Jonas Kaufmann Proves Less than Ideally Suited to Lieder by Richard Strauss

20/05/2018

Korngold, R. Strauss and Elgar: Jonas Kaufmann (tenor), BBC Symphony Orchestra / Jochen Rieder (conductor), Barbican Hall, Barbican Centre, London, 19.5.2018. (AS)

Jonas Kaufmann (tenor), BBC SO & Jochen Rieder (conductor) (c) Mark Allan/Barbican

KorngoldSchauspiel Overture

R. StraussIntermezzo – Symphonic Interlude No.2, ‘Träumerei am Kamin’; ‘Ruhe, meine Seele’ Op.27 No.1; ‘Freundliche Vision’ Op.48 No.1; ‘Befreit’ Op.39 No.4; ‘Heimliche Aufforderung’ Op.23 No.3; Vier leztze Lieder, Op. posth.

Elgar – Overture, In the South (‘Alassio’), Op.50

The main focus of this concert, postponed from February 2017, was Jonas Kaufmann’s controversial performance of Strauss’s Four Last Songs. And just so that we should realise that fact, the work was presented as the final item, the climax of a rather oddly devised programme. Whether or not Kaufmann had any qualms about singing this work, there was a slight sense of strain as he produced the opening low notes that begin the first song, “Frühling”. And soon one had the feeling of a miscast soloist.  Strauss’s orchestration is written to match the sounds of a voice that can soar above the instrumental lines in a way that has been so effective in performances by great sopranos of yesterday and today. Kaufmann’s voice, rooted in a lower register, simply did not have the chance to emerge sufficiently from the orchestral accompaniment, even though Jochen Rieder’s handling of the BBC Symphony Orchestra players was admirably sensitive and discreet. The words of “September” are not quite appropriate for a male performer either, even though Kaufmann produced a nice tone quality in this song, as he did in “Beim Schlafengehen” and in the final “Im Abendrot”, where he well conjured an effect of what might be described as stillness, a peaceful acceptance of the inevitability of death, as intimated in Eichendoff’s text. So, there was much to admire in Kaufmann’s singing per se, but some female performers of the work have invested it with more singular characterisation.

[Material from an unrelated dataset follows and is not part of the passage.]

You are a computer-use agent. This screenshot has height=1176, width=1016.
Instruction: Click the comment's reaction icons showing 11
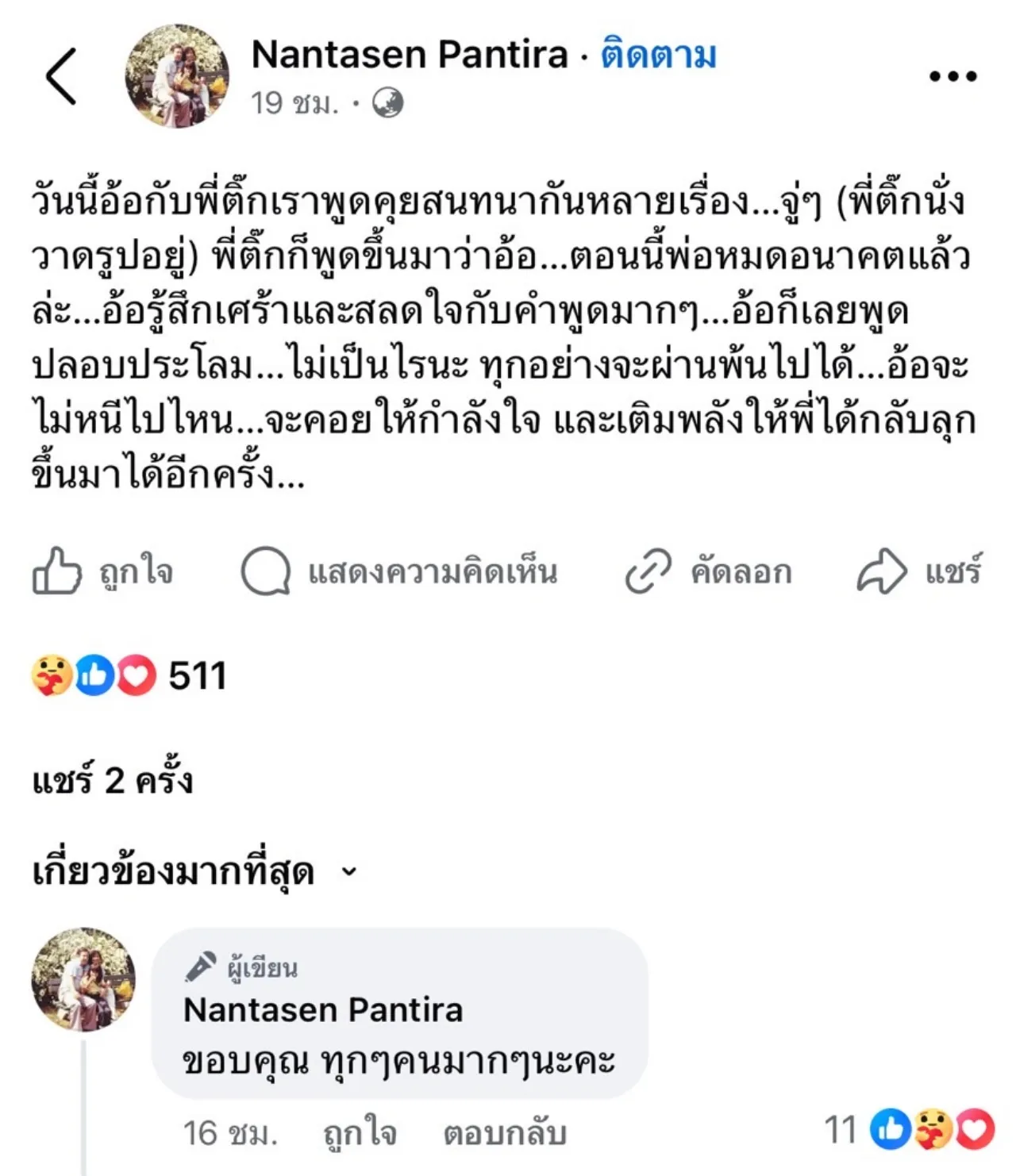(933, 1129)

The one encore, Strauss’s Morgen!, produced the most beautifully rapt singing of the evening, rather better than Kaufmann’s rendering of four Strauss songs in the first half of the concert. The first three of these were rather similar in mood and largely reflective, and Kaufmann responded appropriately, but not seemingly with enormous conviction. He managed the positive ending of ‘Befriet’ skillfully, and the livelier ‘Heimliche Aufforderung’ had a good heroic feeling, but in general this was not the finest interpretation of Strauss Lieder that one has heard.

Jochen Rieder began the concert with a rarity, Korngold’s Schauspiel Overture, written when the composer was just 14 years old. The influence of Strauss is obvious in this piece, as are hints of other composers of the day and the music hall. As in so much of this composer’s music you feel that something important is going to happen, but it never quite does. The gulf in quality between the music of Korngold and Strauss was immediately demonstrated in Rieder’s tender performance of the second interlude from Strauss’s opera Intermezzo, with its lovely, long flowing melodic line and exquisite scoring. Here and in his accompaniment to the Strauss songs Rieder’s conducting was indeed most impressive: at the beginning of the concert’s second half he also directed a passionate, very exciting account of Elgar’s In the South, with the varied and contrasting episodes of the work strongly characterised and with brilliant playing from the BBC SO. Somewhat perversely, perhaps, I would suggest that Jochen Rieder was the hero of the evening.